Metadata-Version: 2.4
Name: promptsmithv2
Version: 1.0.0
Summary: Structured prompt builder and version manager for LLM engineers — typed variables, versioning, diffing, A/B testing, and audit trails
Author: prabhay759
License: MIT
Project-URL: Homepage, https://github.com/prabhay759/promptsmith
Project-URL: Repository, https://github.com/prabhay759/promptsmith
Project-URL: Issues, https://github.com/prabhay759/promptsmith/issues
Keywords: llm,prompt,prompt-engineering,versioning,openai,langchain
Classifier: Development Status :: 5 - Production/Stable
Classifier: Intended Audience :: Developers
Classifier: License :: OSI Approved :: MIT License
Classifier: Programming Language :: Python :: 3
Classifier: Programming Language :: Python :: 3.8
Classifier: Programming Language :: Python :: 3.9
Classifier: Programming Language :: Python :: 3.10
Classifier: Programming Language :: Python :: 3.11
Classifier: Programming Language :: Python :: 3.12
Classifier: Topic :: Software Development :: Libraries :: Python Modules
Requires-Python: >=3.8
Description-Content-Type: text/markdown
License-File: LICENSE
Provides-Extra: dev
Requires-Dist: pytest>=7; extra == "dev"
Dynamic: license-file

# promptsmith

> Structured prompt builder and version manager for LLM engineers.
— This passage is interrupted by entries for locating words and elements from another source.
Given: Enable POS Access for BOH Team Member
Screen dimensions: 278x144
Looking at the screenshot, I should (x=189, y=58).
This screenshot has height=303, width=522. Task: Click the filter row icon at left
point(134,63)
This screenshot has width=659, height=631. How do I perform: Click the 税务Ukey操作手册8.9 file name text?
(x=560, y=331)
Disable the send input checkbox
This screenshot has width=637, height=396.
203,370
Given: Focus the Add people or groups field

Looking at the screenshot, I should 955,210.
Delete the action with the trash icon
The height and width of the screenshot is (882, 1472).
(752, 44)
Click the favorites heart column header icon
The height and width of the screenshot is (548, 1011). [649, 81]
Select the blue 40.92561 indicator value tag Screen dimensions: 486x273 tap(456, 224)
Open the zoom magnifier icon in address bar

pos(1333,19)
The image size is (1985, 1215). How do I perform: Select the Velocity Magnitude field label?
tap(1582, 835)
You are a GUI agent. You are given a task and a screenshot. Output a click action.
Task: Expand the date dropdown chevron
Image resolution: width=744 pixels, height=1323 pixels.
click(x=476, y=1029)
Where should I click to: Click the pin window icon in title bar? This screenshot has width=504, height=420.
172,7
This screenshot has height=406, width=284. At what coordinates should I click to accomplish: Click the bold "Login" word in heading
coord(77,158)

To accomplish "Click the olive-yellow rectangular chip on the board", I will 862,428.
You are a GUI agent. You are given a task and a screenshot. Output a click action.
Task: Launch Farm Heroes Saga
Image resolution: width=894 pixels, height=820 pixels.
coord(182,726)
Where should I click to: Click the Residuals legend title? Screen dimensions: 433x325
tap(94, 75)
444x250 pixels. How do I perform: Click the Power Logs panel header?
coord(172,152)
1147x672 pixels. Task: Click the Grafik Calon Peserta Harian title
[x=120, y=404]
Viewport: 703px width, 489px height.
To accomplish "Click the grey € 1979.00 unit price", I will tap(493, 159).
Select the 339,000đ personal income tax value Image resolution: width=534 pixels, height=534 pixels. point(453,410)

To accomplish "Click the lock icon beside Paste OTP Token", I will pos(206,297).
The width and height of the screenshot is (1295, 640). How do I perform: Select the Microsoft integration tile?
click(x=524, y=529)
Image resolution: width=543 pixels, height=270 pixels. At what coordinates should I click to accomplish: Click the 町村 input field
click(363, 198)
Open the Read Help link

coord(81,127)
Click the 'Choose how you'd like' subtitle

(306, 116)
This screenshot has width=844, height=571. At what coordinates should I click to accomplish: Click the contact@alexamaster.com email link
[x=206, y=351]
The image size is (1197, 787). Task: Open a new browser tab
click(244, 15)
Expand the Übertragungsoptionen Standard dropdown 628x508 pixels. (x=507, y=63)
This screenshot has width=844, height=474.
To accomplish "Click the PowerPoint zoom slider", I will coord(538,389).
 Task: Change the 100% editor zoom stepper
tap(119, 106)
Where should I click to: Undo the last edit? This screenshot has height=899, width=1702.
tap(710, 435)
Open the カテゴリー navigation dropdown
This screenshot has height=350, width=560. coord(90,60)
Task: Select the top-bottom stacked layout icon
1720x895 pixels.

Typed variables, Git-friendly versioning, human-readable diffs, A/B testing, and full audit trails. Works with any LLM. Zero dependencies.

[![PyPI version](https://img.shields.io/pypi/v/promptsmith.svg)](https://pypi.org/project/promptsmith/)
[![Python](https://img.shields.io/pypi/pyversions/promptsmith.svg)](https://pypi.org/project/promptsmith/)
[![License: MIT](https://img.shields.io/badge/License-MIT-yellow.svg)](LICENSE)

---

## The Problem

Every LLM engineer ends up with prompts scattered across f-strings, Notion docs, and constants files. No versioning. No way to diff what changed. No audit trail of which prompt produced which output.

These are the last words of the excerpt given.